Researchers projected future transportation revenue in California to explore what effect zero emission vehicles will have on it. Image: Mineta Institute

Note: GJEL Accident Attorneys regularly sponsors coverage on Streetsblog San Francisco and Streetsblog California. Unless noted in the story, GJEL Accident Attorneys is not consulted for the content or editorial direction of the sponsored content.

One of the arguments against raising the gas tax a few years ago was that, if California were to meet its goal of increasing the portion of electric vehicles on the road, the tax would bring in less money over time. If electric vehicles don't pay for gas, they don't pay taxes on it either. That's why S.B. 1, which raised gas and diesel taxes, included a registration fee adjustment.

Every vehicle owner pays a Transportation Improvement Fee (TIF), which ranges from $25 to $175, depending on the value of the vehicle. And starting in 2020, owners of electric vehicles will begin paying a Road Improvement Fee (RIF) of $100, an amount that was supposed to approach what the average gas car driver pays in gas taxes annually.

Three researchers who have studied the ins and outs of gas taxes for years--Martin Wachs, professor emeritus at the UCLA Luskin Center, Hannah King of UCLA, and Asha Weinstein of the Mineta Institute--have just published a report estimating how much revenue that is likely to be.

Gas and diesel taxes, even at the new higher rates, will bring in less money over time. But even if electric vehicles are adopted at the current lackadaisical rate, the registration fees will largely make up for that loss in revenue.

And if California does reach its goal of five million zero-emission vehicles by 2030, the researchers estimate that revenues will be even higher.

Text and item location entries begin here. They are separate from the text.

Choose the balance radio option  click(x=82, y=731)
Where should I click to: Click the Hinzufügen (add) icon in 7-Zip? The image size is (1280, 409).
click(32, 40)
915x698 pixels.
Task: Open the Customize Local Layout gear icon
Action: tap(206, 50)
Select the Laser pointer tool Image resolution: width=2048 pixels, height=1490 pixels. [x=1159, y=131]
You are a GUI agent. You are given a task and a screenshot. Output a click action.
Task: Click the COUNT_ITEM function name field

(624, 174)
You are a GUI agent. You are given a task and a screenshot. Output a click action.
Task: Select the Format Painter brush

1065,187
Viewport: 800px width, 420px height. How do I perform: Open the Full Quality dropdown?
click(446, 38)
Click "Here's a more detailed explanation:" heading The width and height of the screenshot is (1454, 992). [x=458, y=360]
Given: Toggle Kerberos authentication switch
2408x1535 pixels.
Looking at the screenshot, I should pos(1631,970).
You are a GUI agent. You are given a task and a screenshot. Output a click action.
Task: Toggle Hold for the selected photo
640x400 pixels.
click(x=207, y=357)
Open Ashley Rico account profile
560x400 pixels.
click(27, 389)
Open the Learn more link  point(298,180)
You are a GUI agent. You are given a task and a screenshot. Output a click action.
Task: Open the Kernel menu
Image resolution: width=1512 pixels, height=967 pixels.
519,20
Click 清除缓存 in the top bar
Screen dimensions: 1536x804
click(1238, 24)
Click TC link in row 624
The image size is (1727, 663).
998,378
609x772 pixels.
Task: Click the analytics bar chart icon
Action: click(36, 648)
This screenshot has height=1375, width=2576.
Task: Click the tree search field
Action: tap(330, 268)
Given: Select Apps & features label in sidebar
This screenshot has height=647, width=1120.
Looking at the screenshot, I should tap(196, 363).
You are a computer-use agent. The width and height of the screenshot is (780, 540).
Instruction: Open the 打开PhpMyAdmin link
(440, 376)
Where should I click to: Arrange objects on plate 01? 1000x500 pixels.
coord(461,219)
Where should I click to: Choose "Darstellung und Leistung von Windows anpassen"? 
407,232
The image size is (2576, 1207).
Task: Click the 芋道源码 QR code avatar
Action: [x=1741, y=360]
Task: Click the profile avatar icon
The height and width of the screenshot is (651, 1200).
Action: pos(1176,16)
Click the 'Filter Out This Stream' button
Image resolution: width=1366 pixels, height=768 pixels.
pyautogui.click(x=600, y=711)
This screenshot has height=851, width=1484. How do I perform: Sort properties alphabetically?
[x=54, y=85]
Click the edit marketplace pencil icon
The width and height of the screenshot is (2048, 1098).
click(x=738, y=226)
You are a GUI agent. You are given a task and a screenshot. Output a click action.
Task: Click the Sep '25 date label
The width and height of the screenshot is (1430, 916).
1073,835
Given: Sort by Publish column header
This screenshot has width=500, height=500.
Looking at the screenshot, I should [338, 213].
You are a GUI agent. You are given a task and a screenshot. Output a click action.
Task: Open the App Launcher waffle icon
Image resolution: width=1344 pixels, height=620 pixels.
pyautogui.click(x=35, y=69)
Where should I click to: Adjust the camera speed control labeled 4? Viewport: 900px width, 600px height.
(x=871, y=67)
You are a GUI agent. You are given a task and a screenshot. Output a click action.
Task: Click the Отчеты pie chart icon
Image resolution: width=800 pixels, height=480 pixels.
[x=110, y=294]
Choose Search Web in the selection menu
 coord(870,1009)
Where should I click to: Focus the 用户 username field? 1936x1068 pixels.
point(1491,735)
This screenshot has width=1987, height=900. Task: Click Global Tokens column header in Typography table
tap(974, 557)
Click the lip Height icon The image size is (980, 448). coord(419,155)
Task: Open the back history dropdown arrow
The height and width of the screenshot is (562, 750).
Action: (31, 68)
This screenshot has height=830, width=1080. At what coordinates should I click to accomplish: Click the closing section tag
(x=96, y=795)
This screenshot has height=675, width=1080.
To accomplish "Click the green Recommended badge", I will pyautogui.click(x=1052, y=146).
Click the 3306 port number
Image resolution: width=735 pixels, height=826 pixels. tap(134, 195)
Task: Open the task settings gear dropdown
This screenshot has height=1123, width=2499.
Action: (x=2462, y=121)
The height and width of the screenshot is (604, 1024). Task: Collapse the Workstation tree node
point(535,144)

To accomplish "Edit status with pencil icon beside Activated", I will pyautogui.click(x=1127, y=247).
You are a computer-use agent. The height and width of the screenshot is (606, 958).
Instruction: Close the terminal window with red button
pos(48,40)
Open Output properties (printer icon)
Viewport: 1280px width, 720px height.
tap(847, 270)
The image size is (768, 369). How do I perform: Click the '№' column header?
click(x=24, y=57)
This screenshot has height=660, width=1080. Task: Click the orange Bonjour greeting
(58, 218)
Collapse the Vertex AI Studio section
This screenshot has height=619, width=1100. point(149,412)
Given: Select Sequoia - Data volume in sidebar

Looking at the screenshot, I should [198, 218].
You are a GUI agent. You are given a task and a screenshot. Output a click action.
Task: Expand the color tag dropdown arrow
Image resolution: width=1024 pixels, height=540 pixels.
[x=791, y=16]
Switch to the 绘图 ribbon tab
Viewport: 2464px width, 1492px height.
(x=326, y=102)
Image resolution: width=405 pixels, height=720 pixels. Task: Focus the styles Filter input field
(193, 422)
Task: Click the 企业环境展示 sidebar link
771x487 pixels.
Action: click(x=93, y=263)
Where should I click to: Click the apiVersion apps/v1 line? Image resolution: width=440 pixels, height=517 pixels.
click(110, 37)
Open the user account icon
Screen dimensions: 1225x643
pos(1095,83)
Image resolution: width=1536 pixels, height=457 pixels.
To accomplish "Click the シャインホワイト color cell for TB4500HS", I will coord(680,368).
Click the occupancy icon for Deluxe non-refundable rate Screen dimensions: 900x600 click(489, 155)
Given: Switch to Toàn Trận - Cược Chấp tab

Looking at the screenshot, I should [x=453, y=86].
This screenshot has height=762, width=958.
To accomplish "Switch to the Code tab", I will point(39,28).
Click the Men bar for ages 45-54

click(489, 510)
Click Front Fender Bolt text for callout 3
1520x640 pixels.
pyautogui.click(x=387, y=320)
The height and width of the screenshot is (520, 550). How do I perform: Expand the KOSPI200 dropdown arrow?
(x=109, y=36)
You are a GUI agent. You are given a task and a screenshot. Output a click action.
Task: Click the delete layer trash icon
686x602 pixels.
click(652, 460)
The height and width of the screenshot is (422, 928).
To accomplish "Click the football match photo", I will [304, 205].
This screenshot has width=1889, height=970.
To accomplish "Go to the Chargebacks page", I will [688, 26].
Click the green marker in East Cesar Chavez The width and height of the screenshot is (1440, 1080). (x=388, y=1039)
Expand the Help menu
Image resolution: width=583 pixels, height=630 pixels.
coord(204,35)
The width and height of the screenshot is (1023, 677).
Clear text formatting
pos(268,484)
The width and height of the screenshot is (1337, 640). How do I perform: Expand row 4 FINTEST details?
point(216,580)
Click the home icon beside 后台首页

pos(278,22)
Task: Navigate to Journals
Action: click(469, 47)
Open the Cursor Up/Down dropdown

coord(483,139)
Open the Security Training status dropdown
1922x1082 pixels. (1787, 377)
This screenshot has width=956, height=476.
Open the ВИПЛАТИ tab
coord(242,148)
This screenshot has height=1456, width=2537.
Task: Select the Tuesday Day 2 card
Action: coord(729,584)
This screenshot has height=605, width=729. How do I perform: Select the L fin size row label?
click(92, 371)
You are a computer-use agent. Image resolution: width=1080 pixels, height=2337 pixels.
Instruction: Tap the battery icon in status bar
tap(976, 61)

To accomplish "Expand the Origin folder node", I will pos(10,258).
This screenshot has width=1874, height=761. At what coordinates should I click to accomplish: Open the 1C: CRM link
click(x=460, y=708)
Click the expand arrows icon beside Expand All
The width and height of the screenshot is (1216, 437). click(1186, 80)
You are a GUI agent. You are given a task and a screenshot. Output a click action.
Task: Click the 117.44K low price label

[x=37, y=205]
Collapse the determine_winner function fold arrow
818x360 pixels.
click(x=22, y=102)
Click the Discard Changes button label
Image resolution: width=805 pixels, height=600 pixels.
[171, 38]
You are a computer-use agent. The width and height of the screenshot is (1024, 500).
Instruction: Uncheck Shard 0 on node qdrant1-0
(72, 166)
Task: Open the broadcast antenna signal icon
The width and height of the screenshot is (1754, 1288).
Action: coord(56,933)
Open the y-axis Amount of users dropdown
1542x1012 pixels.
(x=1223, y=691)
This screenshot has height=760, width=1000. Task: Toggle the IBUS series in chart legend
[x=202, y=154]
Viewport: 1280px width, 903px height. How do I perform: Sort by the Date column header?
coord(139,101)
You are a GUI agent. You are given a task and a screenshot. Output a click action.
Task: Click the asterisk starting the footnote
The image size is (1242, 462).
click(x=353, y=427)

That may seem surprising, since the assumption has been that increased adoption of electric vehicles is a threat to transportation revenue since drivers of those vehicles don't pay gas taxes. But because the TIF is based in part on vehicle value, and new electric vehicles tend to have higher value than gas burners, as more zero-emission vehicles are adopted, TIF revenue will go up.

Of course there are a lot of assumptions behind these estimates, from how quickly zero-emission vehicles are adopted to population size and the overall number of vehicles being driven. Other hard-to-guess factors include the fuel efficiency of the overall fleet--especially given current federal resistance to increasing it--the price of gasoline, and how much people will drive.

The researchers used sources such as a national projections from the US Energy Information Administration where they could. Details on their sources and methodology can be found in the report.

They estimate that the $8 billion in revenue collected in 2018, the first year of S.B. 1, will increase to $11 billion by 2020. After that, revenues fall, but they go back up. By 2040, they project $9 billion in revenues in their "low-adoption" scenario and $11 billion under a scenario where California aggressively adopts zero emission vehicles.

The California Transportation Commission continues to explore other ways to raise transportation revenue, such through road-user charges that drivers would pay per mile driven. But this study shows that even without such a system, there will be a continuous source of money to maintain and improve California's highways, streets, and roads--and that it was a very good idea for the legislature to make sure S.B. 1 included a way for electric vehicles to contribute.